◆ What the exercise asks
In the listing beneath this line, copy exactly the lines starting with the one containing "Instruction: Open the Модель dropdown list" and going on through the one containing "View analytics showing".

◆ Task data
__________________________________________________
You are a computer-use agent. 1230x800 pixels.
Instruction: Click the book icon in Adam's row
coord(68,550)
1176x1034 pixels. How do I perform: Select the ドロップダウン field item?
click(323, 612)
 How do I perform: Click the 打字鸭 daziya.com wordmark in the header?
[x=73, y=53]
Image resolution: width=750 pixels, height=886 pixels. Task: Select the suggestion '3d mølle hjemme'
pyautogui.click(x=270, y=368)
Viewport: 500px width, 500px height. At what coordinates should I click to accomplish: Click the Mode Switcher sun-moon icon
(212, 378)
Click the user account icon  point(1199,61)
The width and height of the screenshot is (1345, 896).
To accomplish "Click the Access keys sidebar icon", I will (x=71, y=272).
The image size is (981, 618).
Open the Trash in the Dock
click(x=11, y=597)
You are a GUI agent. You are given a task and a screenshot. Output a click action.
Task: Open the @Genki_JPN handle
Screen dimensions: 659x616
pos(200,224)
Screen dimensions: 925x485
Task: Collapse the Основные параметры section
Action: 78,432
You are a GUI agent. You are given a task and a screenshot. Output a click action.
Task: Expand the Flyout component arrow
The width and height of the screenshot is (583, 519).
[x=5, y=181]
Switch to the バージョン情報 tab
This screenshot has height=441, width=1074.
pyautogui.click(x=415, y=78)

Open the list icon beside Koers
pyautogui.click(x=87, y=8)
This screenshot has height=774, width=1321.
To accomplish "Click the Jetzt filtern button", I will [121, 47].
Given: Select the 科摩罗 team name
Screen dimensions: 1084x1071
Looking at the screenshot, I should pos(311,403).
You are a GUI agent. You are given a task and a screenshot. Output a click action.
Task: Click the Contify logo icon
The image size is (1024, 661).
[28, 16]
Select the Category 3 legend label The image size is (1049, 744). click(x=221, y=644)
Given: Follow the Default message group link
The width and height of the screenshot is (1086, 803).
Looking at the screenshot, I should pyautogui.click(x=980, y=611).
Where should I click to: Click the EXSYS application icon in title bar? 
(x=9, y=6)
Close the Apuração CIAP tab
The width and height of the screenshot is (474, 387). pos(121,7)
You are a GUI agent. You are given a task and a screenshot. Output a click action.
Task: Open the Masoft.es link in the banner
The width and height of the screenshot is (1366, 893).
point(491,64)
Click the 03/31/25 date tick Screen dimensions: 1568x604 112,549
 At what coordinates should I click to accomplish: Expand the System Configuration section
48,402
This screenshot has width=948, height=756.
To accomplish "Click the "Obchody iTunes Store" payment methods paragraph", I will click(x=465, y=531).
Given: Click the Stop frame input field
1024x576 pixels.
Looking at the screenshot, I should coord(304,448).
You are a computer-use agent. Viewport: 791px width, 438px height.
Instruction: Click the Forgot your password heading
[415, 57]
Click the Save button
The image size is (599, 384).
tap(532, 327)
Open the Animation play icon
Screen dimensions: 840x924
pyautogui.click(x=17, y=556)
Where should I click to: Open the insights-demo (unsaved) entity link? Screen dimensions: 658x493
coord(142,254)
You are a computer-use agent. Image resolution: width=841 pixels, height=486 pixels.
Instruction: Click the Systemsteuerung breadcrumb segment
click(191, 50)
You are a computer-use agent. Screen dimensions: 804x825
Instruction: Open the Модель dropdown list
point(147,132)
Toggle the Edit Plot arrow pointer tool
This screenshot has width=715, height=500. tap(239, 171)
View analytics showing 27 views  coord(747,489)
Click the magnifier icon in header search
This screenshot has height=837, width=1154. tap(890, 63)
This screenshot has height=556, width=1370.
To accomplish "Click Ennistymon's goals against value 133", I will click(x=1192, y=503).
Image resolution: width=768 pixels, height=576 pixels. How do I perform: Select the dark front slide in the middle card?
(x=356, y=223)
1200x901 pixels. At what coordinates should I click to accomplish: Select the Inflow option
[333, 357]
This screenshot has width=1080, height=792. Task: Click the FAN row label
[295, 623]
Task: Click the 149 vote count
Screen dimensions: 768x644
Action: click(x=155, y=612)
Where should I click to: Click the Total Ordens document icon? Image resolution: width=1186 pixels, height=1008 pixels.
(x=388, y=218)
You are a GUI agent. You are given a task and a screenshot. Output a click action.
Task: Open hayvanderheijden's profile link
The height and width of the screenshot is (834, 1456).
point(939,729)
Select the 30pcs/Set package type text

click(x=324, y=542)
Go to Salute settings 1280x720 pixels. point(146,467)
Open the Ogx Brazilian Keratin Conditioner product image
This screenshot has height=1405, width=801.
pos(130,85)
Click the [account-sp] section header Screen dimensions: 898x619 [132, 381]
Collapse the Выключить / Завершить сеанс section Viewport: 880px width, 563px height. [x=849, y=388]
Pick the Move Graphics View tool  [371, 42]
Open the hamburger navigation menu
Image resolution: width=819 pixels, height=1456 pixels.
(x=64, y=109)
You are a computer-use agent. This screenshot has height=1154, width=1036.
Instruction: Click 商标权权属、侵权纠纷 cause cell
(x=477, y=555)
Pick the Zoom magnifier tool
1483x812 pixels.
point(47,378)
__________________________________________________
◆ Task output
Instruction: Open the Модель dropdown list
point(147,132)
Toggle the Edit Plot arrow pointer tool
This screenshot has width=715, height=500. tap(239, 171)
View analytics showing 27 views  coord(747,489)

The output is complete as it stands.